* What is required
A word-for-word copy of the entries is the only acceptable reply.

|---|

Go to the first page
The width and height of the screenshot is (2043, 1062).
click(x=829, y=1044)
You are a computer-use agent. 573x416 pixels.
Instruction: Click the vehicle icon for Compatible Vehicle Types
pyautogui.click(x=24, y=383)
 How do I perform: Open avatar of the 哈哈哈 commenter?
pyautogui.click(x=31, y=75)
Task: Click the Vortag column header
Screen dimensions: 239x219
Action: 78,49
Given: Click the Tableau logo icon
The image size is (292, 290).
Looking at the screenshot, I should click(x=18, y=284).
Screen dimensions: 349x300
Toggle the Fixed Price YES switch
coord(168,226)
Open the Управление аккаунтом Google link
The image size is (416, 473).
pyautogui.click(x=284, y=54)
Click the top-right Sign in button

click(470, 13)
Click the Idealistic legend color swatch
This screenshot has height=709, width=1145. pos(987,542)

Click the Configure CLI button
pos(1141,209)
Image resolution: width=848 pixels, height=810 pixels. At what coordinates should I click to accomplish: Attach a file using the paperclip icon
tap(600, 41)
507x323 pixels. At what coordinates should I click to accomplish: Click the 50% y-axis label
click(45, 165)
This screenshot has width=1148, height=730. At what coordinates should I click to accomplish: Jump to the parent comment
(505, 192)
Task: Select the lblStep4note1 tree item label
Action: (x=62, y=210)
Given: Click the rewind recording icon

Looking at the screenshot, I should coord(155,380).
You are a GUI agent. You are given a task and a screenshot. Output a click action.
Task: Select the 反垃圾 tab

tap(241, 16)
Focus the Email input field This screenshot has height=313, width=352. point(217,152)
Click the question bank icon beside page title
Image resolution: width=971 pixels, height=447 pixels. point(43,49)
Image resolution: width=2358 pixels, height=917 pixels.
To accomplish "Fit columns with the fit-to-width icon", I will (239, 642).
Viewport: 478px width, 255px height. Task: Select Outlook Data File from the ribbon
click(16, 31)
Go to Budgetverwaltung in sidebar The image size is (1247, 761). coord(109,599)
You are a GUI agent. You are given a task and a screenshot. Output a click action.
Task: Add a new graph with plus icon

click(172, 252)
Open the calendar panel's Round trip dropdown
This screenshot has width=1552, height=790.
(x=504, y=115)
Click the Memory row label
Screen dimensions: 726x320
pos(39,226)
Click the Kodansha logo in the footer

|---|

* Output
Go to the first page
The width and height of the screenshot is (2043, 1062).
click(x=829, y=1044)
You are a computer-use agent. 573x416 pixels.
Instruction: Click the vehicle icon for Compatible Vehicle Types
pyautogui.click(x=24, y=383)
 How do I perform: Open avatar of the 哈哈哈 commenter?
pyautogui.click(x=31, y=75)
Task: Click the Vortag column header
Screen dimensions: 239x219
Action: 78,49
Given: Click the Tableau logo icon
The image size is (292, 290).
Looking at the screenshot, I should click(x=18, y=284).
Screen dimensions: 349x300
Toggle the Fixed Price YES switch
coord(168,226)
Open the Управление аккаунтом Google link
The image size is (416, 473).
pyautogui.click(x=284, y=54)
Click the top-right Sign in button

click(470, 13)
Click the Idealistic legend color swatch
This screenshot has height=709, width=1145. pos(987,542)

Click the Configure CLI button
pos(1141,209)
Image resolution: width=848 pixels, height=810 pixels. At what coordinates should I click to accomplish: Attach a file using the paperclip icon
tap(600, 41)
507x323 pixels. At what coordinates should I click to accomplish: Click the 50% y-axis label
click(45, 165)
This screenshot has width=1148, height=730. At what coordinates should I click to accomplish: Jump to the parent comment
(505, 192)
Task: Select the lblStep4note1 tree item label
Action: (x=62, y=210)
Given: Click the rewind recording icon

Looking at the screenshot, I should coord(155,380).
You are a GUI agent. You are given a task and a screenshot. Output a click action.
Task: Select the 反垃圾 tab

tap(241, 16)
Focus the Email input field This screenshot has height=313, width=352. point(217,152)
Click the question bank icon beside page title
Image resolution: width=971 pixels, height=447 pixels. point(43,49)
Image resolution: width=2358 pixels, height=917 pixels.
To accomplish "Fit columns with the fit-to-width icon", I will (239, 642).
Viewport: 478px width, 255px height. Task: Select Outlook Data File from the ribbon
click(16, 31)
Go to Budgetverwaltung in sidebar The image size is (1247, 761). coord(109,599)
You are a GUI agent. You are given a task and a screenshot. Output a click action.
Task: Add a new graph with plus icon

click(172, 252)
Open the calendar panel's Round trip dropdown
This screenshot has width=1552, height=790.
(x=504, y=115)
Click the Memory row label
Screen dimensions: 726x320
pos(39,226)
Click the Kodansha logo in the footer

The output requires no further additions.